Riprendiamo dalla STAMPA di oggi, 11/09/2014, a pag. 1, con il titolo "Anche per Obama un 11/9 di guerra", l'analisi di Gianni Riotta.


Gianni Riotta


Barack Obama

Il 9/11 Memorial, Museo dedicato downtown Manhattan alle vittime della strage dell’11 settembre 2001, è ogni giorno popolato da turisti commossi, bambini delle scuole non ancora nati il giorno dell’attacco alle Torri Gemelle.
Ma la guerra al terrorismo, dichiarata dal presidente George W Bush 13 anni or sono, non è roba da museo, purtroppo. Il presidente Barack Obama, eletto per voltare pagina, deciso a ritirare le truppe da Afghanistan e Iraq per occuparsi di Pacifico, Cina, crescita economica, ha pronunciato un discorso strategico – nella tarda notte italiana - che deve esser stato per lui amarissimo scandire e che chiude per sempre l’illusione che la I Guerra Globale sia una parentesi violenta ma effimera.
Obama ha dovuto abbandonare la politica scelta dopo la rielezione 2012, quando si oppose ad armare i ribelli moderati in Siria che combattono contro il regime alawita di Assad e più tardi quando - incautamente - minimizzò la minaccia dell’Isis in Iraq, paragonandola a una squadra da basket di dilettanti. Il Presidente deve ora impedire che i pochi, e malmessi, guerriglieri filoccidentali rimasti in Siria vengano sterminati e, al tempo stesso, bloccare l’avanzata fondamentalista di Isis in Iraq.
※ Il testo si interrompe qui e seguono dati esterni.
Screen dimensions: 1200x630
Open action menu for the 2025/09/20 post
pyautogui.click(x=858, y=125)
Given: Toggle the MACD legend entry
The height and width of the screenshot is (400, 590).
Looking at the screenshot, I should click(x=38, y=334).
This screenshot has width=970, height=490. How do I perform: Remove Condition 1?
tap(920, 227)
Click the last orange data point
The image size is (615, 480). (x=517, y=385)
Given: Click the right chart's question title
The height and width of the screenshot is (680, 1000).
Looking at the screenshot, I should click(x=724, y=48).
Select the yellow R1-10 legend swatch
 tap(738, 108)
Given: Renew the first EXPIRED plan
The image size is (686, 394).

Conquistando le dighe strategiche, impossessandosi di nuovi campi petroliferi e assediando i curdi nella zona autonoma al Nord del Paese, la minaccia del Califfato da efficace propaganda sul web diventerebbe concreto pericolo in Medio Oriente.
Certo con personale senso di sconfitta, il Presidente torna a mobilitare l’opinione pubblica americana per una «guerra speciale», che non sarà l’avanzata con carri armati di Bush padre in Kuwait 1991, i raid aerei di Clinton, né la guerra costata 1000 miliardi di dollari di Bush figlio in Iraq 2003, e neppure la trionfale cavalcata contro i talebani in Afghanistan 2001. Il nuovo piano di battaglia di Obama è stato delineato dalla consigliera Lisa Monaco a quel che resta degli alleati in Medio Oriente, Giordania e Arabia Saudita: non solo offensiva militare, ma anche diplomazia, supporto economico, intervento delle Nazioni Unite, blocco dei passaporti ai presunti terroristi in Europa, taglio dei finanziamenti arabi, condanna ferma dalle autorità religiose islamiche, insomma manovra complessa per isolare, impoverire e colpire militarmente le milizie Isis.
A Cernobbio domenica, al Forum Ambrosetti, il senatore repubblicano John McCain, battuto da Obama nel 2008 come candidato repubblicano, era amareggiato da certi interventi europei: «Danno tutte le colpe agli americani, non parlano altro che di status quo, da Putin in Ucraina all’Isis in Iraq, ma siamo tutti nel mirino! E attenti, perché l’opinione pubblica americana era sì stanca di guerra, ma dopo le decapitazioni feroci online di Isis ha capito che, sia pur a malincuore, deve tornare a prendere l’iniziativa nel mondo».
McCain coglie bene l’umore nazionale, ma il Congresso, dove i repubblicani detestano il Presidente e i democratici sono spesso delusi, non vuol dare carta bianca nell’attacco in Iraq senza un dibattito e un’autorizzazione formale. Riuscirà il Presidente, a poche settimane dal voto di Midterm e a due anni dalla fine del secondo mandato, a unire il Paese, il Congresso e delineare la strategia efficace contro il terrorismo? La Storia parla di Jimmy Carter che, partito da pacifista convinto, conclude il mandato intervenendo in Afghanistan contro l’Armata Rossa e in Iran in un disastroso blitz per liberare gli ostaggi catturati a Teheran, e non è certo esempio brillante. Ma la Storia ha anche un passo lunghissimo, se è vero che ucraini, russi e polacchi combattono dai tempi dei cosacchi di Taras Bu’lba, gli scozzesi vogliono lasciare il Regno Unito dopo tre secoli e sunniti e sciiti combattono l’ancestrale guerra civile dei successori del Profeta. Gli scolaretti che sfilano compunti davanti alle vetrine e ai monitor del Museo dell’11 settembre credono dunque di star studiando il passato. Non sanno, e lo si scrive con il cuore pesante, di avere davanti il loro presente e futuro, perché la Guerra Globale non darà tregue. Un sondaggio pubblicato ieri - poco prima che Obama parlasse, conferma che il 93% dei cinesi ha un’opinione negativa del Giappone e il 53%, folla sterminata di esseri umani, ritiene inevitabile la guerra contro il Sol Levante. Per tornare all’ordine serve che l’America guidi il pianeta, forte ma realista con la Cina, scrive nel suo ultimo saggio «World Order» lo statista Henry Kissinger. Giusto, ma chi guida l’America Paese leader? Obama ha pochissimo tempo per dare la sua risposta.